Lundi 11 août 1879

De Une correspondance familiale


Lettre de Marie Mertzdorff (Launay près de Nogent-le-Rotrou) à son père Charles Mertzdorff (Vieux-Thann)


original de la lettre 1879-08-11 pages 1-4.jpg original de la lettre 1879-08-11 pages 2-3.jpg


Launay 11 Août 1879.

Mon Père chéri,

Bien qu’Émilie[1] t’ait écrit hier[2] et que je n’aie absolument rien à te dire, je ne résiste pas à venir un petit moment auprès de toi pour que tu saches qu’on pense bien à toi ; on aurait peut-être pu faire meilleur emploi des 25 centimes que je vais coller sur ce papier noirci, mais ce n’est vraiment pas trop pour un si long voyage et puis tu verras au moins que j’ai le désir de combattre mes principes exagérés d’économie et si tu ne vois que cela dans ma lettre tu seras toujours content.

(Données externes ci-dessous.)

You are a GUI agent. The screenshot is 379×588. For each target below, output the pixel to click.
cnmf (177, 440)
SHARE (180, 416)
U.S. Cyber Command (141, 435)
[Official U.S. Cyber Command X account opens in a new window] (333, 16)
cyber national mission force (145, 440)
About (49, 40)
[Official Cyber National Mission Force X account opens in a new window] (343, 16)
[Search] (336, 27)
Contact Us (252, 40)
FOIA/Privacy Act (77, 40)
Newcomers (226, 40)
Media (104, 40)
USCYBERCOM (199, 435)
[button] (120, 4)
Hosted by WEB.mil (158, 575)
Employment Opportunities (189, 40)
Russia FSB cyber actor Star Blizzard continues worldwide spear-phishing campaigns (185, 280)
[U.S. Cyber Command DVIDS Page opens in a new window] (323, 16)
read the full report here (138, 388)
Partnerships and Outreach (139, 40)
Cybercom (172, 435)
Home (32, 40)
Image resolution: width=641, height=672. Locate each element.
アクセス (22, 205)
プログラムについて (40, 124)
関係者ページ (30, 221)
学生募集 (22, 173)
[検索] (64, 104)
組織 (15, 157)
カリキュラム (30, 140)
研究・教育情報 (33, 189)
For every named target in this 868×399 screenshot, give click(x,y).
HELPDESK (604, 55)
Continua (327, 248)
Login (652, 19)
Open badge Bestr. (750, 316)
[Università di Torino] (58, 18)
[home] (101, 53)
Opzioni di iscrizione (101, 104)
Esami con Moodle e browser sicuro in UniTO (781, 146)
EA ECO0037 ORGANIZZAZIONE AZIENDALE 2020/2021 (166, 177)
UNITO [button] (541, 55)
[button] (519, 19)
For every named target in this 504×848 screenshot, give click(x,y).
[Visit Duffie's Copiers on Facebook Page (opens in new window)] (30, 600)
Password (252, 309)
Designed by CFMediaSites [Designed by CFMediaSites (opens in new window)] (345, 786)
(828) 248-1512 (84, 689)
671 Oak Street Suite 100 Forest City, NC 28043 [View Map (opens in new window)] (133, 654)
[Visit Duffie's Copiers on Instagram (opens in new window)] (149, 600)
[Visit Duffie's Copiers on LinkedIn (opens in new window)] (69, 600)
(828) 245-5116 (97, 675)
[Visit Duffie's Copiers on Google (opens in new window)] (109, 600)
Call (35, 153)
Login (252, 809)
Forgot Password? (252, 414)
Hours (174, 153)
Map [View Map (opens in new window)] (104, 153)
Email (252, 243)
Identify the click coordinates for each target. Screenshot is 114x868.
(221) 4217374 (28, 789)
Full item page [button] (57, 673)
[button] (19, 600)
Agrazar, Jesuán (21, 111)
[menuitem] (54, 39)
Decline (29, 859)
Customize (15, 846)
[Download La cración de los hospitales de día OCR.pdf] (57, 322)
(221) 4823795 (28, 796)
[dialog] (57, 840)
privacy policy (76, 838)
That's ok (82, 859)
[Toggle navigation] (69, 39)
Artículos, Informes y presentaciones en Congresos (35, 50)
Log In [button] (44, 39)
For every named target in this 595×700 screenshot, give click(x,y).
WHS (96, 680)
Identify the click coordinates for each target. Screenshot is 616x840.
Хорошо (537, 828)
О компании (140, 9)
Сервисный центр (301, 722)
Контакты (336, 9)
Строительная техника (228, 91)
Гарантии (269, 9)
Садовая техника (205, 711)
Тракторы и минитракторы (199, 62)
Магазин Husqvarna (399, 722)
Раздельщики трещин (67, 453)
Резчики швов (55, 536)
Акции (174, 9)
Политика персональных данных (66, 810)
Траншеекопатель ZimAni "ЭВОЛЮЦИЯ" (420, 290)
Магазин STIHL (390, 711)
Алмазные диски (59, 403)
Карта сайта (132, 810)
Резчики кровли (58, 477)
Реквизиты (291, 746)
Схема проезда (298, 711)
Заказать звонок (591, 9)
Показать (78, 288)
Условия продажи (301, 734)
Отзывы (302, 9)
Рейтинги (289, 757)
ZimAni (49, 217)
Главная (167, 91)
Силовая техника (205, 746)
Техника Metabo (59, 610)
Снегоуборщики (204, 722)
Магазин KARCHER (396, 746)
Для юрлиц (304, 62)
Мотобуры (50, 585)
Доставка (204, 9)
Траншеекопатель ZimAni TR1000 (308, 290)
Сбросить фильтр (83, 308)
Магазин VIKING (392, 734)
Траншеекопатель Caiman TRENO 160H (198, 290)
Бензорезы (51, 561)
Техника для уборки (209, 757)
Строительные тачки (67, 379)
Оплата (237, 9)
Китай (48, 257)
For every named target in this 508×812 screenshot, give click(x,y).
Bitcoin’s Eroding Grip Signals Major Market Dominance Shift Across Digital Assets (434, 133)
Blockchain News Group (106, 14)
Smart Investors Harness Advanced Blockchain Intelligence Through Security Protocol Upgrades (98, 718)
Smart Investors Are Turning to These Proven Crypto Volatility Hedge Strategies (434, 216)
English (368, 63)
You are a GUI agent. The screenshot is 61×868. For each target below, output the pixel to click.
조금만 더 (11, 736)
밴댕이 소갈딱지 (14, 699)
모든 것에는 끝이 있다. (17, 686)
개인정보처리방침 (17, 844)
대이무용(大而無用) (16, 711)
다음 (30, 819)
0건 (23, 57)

Faut-il que j’aie peu de choses à te dire pour consacrer une page à ce préambule ! C’est que si nos journées sont très remplies nous faisons toujours un peu la même chose ; on se promène et on se repromène, on monte à la butte, ou en redescend et on y remonte encore ; on fait de fréquentes visites à la salle à manger où nous apportons tous des appétits dévorants ; on joue et on court beaucoup, on rit de même ; oncle[3] nous fait la lecture de Töpffer[4] et de ses voyages à lui qui sont charmants.

Hier Émilie t’a écrit un peu vite car l’heure de la messe nous pressait, nous sommes allés tous en omnibus à Saint-Hilaire à la grand’messe de 10h qui a été fort courte car nous étions revenus ici à 11h1/2 ; après le déjeuner la pluie fine et serrée a commencé à tomber comme la veille malgré la chaleur et nous avons été quelque temps confinés au billard ; puis nous avons été nous installer sous le champignon, profitant des éclaircies pour faire un petit tour de jardin et enfin à 4h1/2 le mauvais temps ayant cessé nous avons entrepris une grande partie de cache-cache, oncle avec nous bien entendu, et je te réponds qu’on m’a fait courir ! il y avait longtemps que je ne m’étais livrée à semblable exercice et ce qui m’étonne c’est que je n’en ai pas été ni fatiguée ni courbaturée ; cela m’amuse bien dans ces conditions-là. Après le dîner nous avons reconduit oncle à la gare et nous avons été en ville chercher du thé pour bon-papa[5] qui était un peu indisposé (effet du cidre) mais aujourd’hui il va tout à fait bien. Ce matin nous nous sommes levées de bonne heure, avons fait nos lits puis avons été à la messe de 7h ; tu vois que c’était matinal ; il fait une chaleur étouffante, peut-être aurons-nous encore de l’orage, mais pour l’instant le ciel est splendide, et l’ ce qui nous fait regretter plus encore la présence d’oncle ; heureusement qu’il reviendra demain soit à 2h soit à 8h du soir.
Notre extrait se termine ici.